Monday 26 November 2012

Six months in

I've been busier than usual over the last few months. Thats because I now have a new focus in my life beyond ThreeTen/JSR-310 and OpenGamma.

He is our first son, now a little over six months old, and definitely into his food. A wild ride, but definitely worth it!

Friday 23 November 2012

Javadoc coding standards

Javadoc is a key part of coding in Java, yet there is relatively little discussion of what makes good Javadoc style - a coding standard.

Javadoc coding standard

These are the standards I tend to use when writing Javadoc. Since personal tastes differ, I've tried to explain some of the rationale for some of my choices. Bear in mind that this is more about the formatting of Javadoc, than the content of Javadoc.

There is an Oracle guide which is longer and more detailed than this one. The two agree in most places, however these guidelines are more explicit about HTML tags, two spaces in @param and null-specification, and differ in line lengths and sentence layout.

Each of the guidelines below consists of a short description of the rule and an explanation, which may include an example:

Write Javadoc to be read as source code

When we think of "Javadoc" we often think of the online Javadoc HTML pages. However, this is not the only way that Javadoc is consumed. A key way of absorbing Javadoc is reading source code, either of code you or your team wrote, or third party libraries. Making Javadoc readable as source code is critical, and these standards are guided by this principal.

Public and protected

All public and protected methods should be fully defined with Javadoc. Package and private methods do not have to be, but may benefit from it.

If a method is overridden in a subclass, Javadoc should only be present if it says something distinct to the original definition of the method. The @Override annotation should be used to indicate to source code readers that the Javadoc is inherited in addition to its normal meaning.

Use the standard style for the Javadoc comment

Javadoc only requires a '/**' at the start and a '*/' at the end.
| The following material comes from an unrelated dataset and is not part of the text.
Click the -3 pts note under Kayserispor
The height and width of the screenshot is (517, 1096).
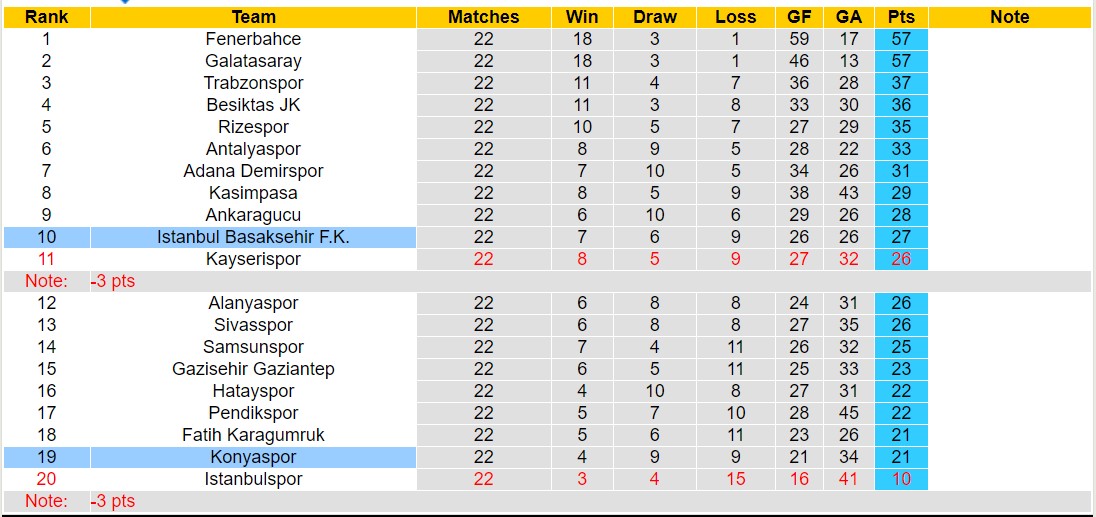pos(113,281)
In addition to this, use a single star on each additional line:

  /**
   * Standard comment.
   */
  public ...

  /** Compressed comment. */
  public ...

Do not use '**/' at the end of the Javadoc.

Use simple HTML tags, not valid XHTML

Javadoc uses HTML tags to identify paragraphs and other elements. Many developers get drawn to the thought that XHTML is necessarily best, ensuring that all tags open and close correctly. This is a mistake. XHTML adds many extra tags that make the Javadoc harder to read as source code. The Javadoc parser will interpret the incomplete HTML tag soup just fine.
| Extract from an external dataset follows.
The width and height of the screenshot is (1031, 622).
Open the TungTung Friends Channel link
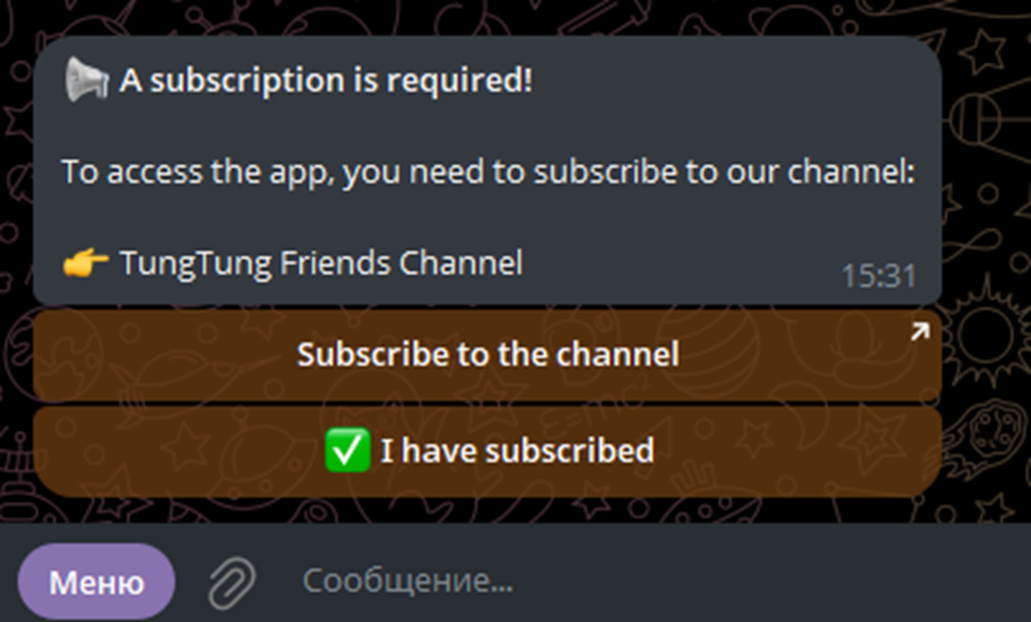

Use a single <p> tag between paragraphs

Longer Javadoc always needs multiple paragraphs. This naturally results in a question of how and where to add the paragraph tags. Place a single <p> tag on the blank line between paragraphs:

  /**
   * First paragraph.
   * <p>
   * Second paragraph.
   * May be on multiple lines.
   * <p>
   * Third paragraph.
   */
  public ...

Use a single <li> tag for items in a list

Lists are useful in Javadoc when explaining a set of options, choices or issues. These standards place a single <li> tag at the start of the line and no closing tag. In order to get correct paragraph formatting, extra paragraph tags are required:

  /**
   * First paragraph.
   * <p><ul>
   * <li>the first item
   * <li>the second item
   * <li>the third item
   * </ul><p>
   * Second paragraph.
   */
  public ...

Define a punchy first sentence

The first sentence, typically ended by a dot, is used in the next-level higher Javadoc. As such, it has the responsibility of summing up the method or class to readers scanning the class or package. To achieve this, the first sentence should be clear and punchy, and generally short.
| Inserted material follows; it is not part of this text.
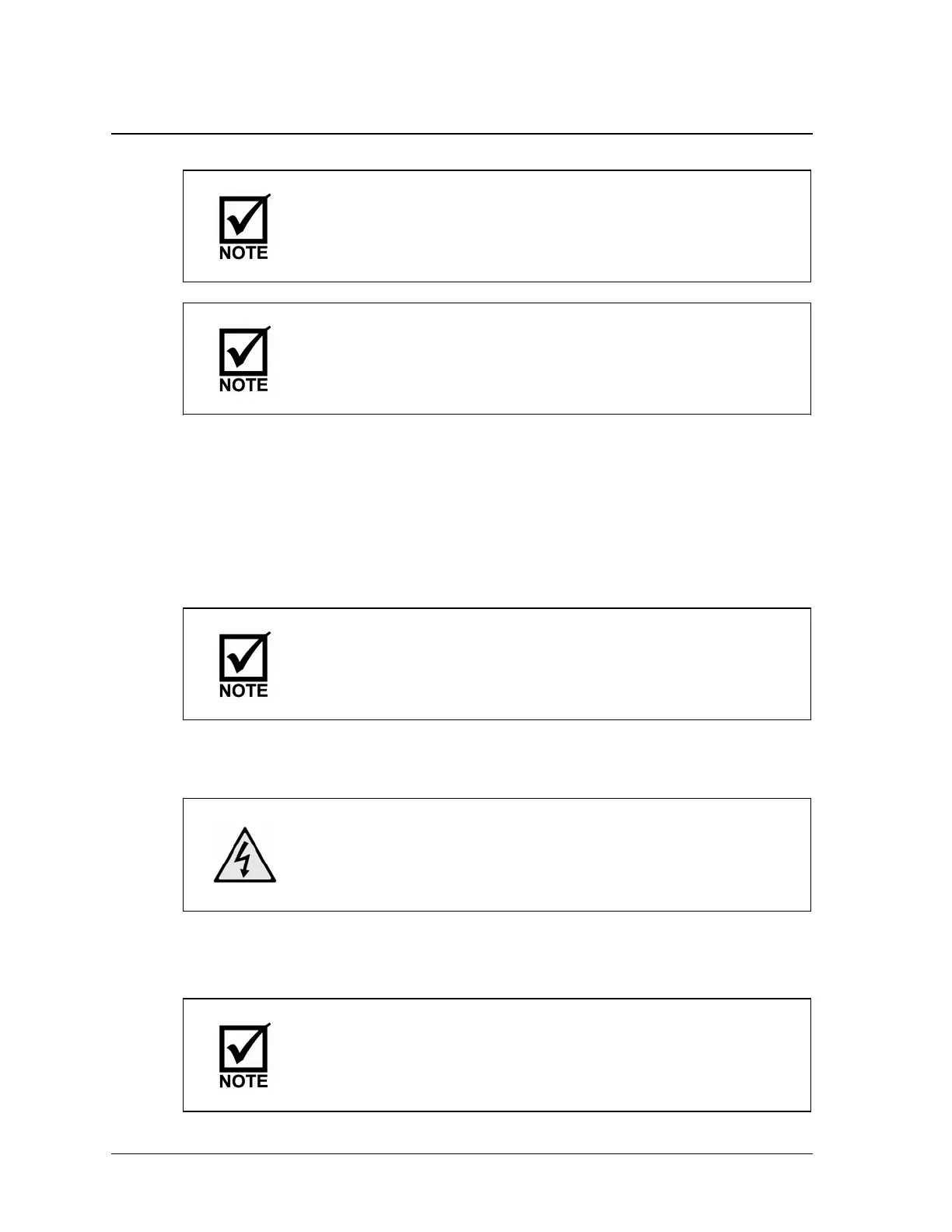Click the blank gap between warning box and bottom note
This screenshot has height=1232, width=952.
click(x=497, y=955)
While not required, it is recommended that the first sentence is a paragraph to itself. This helps retain the punchiness for readers of the source code.

It is recommended to use the third person form at the start. For example, "Gets the foo", "Sets the "bar" or "Consumes the baz". Avoid the second person form, such as "Get the foo".

Use "this" to refer to an instance of the class

When referring to an instance of the class being documented, use "this" to reference it. For example, "Returns a copy of this foo with the bar value updated".

Aim for short single line sentences

Wherever possible, make Javadoc sentences fit on a single line. Allow flexibility in the line length, favouring between 80 and 120 characters to make this work.

In most cases, each new sentence should start on a new line. This aids readability as source code, and simplifies refactoring re-writes of complex Javadoc.

  /**
   * This is the first paragraph, on one line.
   * <p>
   * This is the first sentence of the second paragraph, on one line.
   * This is the second sentence of the second paragraph, on one line.
   * This is the third sentence of the second paragraph which is a bit longer so has been
   * split onto a second line, as that makes sense.
   * This is the fourth sentence, which starts a new line, even though there is space above.
   */
  public ...

Use @link and @code wisely

Many Javadoc descriptions reference other methods and classes. This can be achieved most effectively using the @link and @code features.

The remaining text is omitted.